私は普段ADAMのA7Xを使っていますが、音の印象としてはお借りしたS2Vに近い解像度です。



再生周波数について
再生周波数は8 Hz – 38 kHzです。私が所持しているSony MDR-Z1000と比較すると明らかにS再生周波数はony MDR-Z1000の方が上です。(5-80kHz)しかし、聴いた音は全く別次元、adam audio sp-5の後ではSony MDR-Z1000は曇って元気のない音に聞こえてしまいます。
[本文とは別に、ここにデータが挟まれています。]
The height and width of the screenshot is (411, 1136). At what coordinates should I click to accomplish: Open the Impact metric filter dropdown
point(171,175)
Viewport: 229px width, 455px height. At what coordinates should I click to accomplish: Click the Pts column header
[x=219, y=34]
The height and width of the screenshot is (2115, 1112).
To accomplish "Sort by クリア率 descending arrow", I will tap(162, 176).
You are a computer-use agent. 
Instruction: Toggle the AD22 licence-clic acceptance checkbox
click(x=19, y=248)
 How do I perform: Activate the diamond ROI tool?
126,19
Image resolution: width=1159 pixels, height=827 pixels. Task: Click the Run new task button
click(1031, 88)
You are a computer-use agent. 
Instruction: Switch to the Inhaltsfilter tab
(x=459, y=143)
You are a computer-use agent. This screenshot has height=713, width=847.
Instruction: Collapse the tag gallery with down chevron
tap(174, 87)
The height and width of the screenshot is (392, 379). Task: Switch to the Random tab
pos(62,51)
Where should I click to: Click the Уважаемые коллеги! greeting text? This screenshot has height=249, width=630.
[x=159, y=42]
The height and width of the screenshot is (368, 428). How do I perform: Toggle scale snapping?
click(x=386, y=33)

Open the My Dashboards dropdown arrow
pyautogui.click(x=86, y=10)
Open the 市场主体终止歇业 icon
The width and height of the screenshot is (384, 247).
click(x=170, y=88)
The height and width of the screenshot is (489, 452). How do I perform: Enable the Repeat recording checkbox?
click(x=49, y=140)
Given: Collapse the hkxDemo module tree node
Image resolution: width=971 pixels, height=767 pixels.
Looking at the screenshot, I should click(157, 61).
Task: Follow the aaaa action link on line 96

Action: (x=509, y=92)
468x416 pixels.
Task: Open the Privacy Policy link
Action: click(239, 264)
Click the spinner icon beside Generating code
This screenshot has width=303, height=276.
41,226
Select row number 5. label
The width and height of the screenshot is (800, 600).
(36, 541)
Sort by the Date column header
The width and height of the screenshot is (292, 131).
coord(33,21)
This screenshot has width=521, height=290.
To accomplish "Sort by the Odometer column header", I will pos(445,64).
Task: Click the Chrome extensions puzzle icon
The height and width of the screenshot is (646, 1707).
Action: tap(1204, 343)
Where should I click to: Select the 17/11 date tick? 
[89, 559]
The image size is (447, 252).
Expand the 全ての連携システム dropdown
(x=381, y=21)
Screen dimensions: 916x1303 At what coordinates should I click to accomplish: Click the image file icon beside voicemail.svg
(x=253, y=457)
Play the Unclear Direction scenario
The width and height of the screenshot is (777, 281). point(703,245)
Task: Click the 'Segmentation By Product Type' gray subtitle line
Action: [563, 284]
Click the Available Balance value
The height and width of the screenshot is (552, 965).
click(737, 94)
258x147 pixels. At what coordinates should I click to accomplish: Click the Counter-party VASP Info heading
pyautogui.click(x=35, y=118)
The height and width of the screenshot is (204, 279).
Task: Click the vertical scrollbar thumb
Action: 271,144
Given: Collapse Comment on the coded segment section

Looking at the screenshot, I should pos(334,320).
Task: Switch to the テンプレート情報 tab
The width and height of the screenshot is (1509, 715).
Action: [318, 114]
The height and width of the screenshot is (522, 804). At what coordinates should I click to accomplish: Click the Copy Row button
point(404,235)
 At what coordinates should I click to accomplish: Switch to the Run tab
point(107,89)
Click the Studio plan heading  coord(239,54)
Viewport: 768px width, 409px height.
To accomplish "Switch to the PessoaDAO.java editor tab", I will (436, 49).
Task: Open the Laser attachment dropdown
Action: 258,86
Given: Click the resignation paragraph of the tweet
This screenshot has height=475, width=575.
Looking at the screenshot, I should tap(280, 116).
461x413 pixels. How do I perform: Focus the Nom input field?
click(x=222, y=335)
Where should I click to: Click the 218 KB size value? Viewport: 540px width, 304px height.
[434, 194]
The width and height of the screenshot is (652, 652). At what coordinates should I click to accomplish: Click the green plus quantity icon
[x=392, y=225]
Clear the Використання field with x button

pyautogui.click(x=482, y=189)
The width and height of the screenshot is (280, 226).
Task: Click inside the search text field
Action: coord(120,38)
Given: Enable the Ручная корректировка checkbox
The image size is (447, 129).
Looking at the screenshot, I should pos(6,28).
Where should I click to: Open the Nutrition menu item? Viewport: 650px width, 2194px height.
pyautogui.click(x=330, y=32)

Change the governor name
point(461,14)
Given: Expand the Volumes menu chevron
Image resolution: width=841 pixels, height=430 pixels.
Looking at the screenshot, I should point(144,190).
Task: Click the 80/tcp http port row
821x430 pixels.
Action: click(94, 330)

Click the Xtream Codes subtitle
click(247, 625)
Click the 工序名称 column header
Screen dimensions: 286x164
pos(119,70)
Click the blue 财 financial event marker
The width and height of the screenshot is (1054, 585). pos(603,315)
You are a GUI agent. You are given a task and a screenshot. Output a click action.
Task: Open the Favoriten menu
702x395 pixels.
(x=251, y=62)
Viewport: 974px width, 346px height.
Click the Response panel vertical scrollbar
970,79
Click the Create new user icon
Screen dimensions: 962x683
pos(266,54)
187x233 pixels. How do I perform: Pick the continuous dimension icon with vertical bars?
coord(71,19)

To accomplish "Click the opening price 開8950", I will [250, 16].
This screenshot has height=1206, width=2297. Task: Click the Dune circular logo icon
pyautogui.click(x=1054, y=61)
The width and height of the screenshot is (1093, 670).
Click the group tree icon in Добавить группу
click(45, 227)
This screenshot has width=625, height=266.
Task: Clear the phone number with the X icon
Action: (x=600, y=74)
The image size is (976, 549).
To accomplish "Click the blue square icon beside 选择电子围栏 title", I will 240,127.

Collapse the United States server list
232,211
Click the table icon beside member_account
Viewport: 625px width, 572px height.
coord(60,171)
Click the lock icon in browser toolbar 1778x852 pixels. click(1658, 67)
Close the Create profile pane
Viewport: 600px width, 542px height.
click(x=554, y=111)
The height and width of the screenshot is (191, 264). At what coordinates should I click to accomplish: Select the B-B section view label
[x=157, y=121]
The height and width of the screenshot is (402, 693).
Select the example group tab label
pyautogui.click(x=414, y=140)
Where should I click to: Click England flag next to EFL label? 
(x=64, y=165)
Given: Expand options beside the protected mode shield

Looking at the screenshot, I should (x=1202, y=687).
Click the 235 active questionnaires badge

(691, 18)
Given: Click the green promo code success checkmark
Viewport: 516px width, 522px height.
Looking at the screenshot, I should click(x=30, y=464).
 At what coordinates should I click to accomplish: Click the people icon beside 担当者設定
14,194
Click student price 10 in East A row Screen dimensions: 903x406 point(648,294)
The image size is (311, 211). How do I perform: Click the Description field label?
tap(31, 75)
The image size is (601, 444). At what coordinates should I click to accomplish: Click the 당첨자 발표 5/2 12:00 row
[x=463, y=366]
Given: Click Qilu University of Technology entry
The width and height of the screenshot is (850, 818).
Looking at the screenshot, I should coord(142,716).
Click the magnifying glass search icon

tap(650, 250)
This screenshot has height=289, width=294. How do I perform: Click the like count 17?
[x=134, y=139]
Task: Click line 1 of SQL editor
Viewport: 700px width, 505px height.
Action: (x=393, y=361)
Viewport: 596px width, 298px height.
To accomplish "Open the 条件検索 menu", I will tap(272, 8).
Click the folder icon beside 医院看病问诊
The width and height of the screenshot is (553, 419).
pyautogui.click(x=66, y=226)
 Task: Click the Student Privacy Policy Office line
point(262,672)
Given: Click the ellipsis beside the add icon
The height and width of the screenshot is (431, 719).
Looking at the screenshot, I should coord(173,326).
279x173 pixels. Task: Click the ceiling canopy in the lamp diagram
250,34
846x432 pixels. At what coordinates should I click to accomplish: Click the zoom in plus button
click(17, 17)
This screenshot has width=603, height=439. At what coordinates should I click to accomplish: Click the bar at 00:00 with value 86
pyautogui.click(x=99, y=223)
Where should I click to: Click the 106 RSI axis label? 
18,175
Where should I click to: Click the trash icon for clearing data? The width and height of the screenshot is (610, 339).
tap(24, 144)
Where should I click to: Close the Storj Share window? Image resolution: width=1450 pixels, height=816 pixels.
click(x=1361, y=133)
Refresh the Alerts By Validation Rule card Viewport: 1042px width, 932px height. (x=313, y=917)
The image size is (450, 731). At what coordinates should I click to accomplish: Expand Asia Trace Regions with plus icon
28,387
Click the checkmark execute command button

adam audio sp-5はインピーダンスが高いため音量が小さいというイメージがありましたが、そんなことはまったくなく、私が使用しているオーディオ・インターフェイスAPOGEEの Ensembleで聴いた限り、一番大きく感じたのがadam audio sp-5です。
インピーダンスとは
電流の流れやすさを表すも単位はΩ(オーム)インピーダンスは数値が大きいほど抵抗が大きくなり、流れる電流量が減る
インピーダンスについてはサポートからは次のアドバイスをいただきました。
SP-5のインピーダンスは一般的なヘッドホンと比べて若干高めに設計されております(70オーム)。iPhoneやMacBookのヘッドホン出力ではなく、高品質なオーディオインターフェースや専用のヘッドホンアンプをお使いいただくと、よりクオリティの高い音をお楽しみいただけます
ヘッドホンとインピーダンスの関係についてより詳しく知りたい方はこちらの記事が参考になります。

まとめ
adam audio sp-5は決して安いヘッドフォンではありません。しかし、adam audio sp-5を購入すれば他のヘッドフォンは必要ありません。この一つでミックスも作曲も演奏もすべて使えます。
投資するには多少勇気がいる価格ですが、安いと思って買っても使わなくなるプラグインに投資するよりはみのりが大きいことは間違いありません。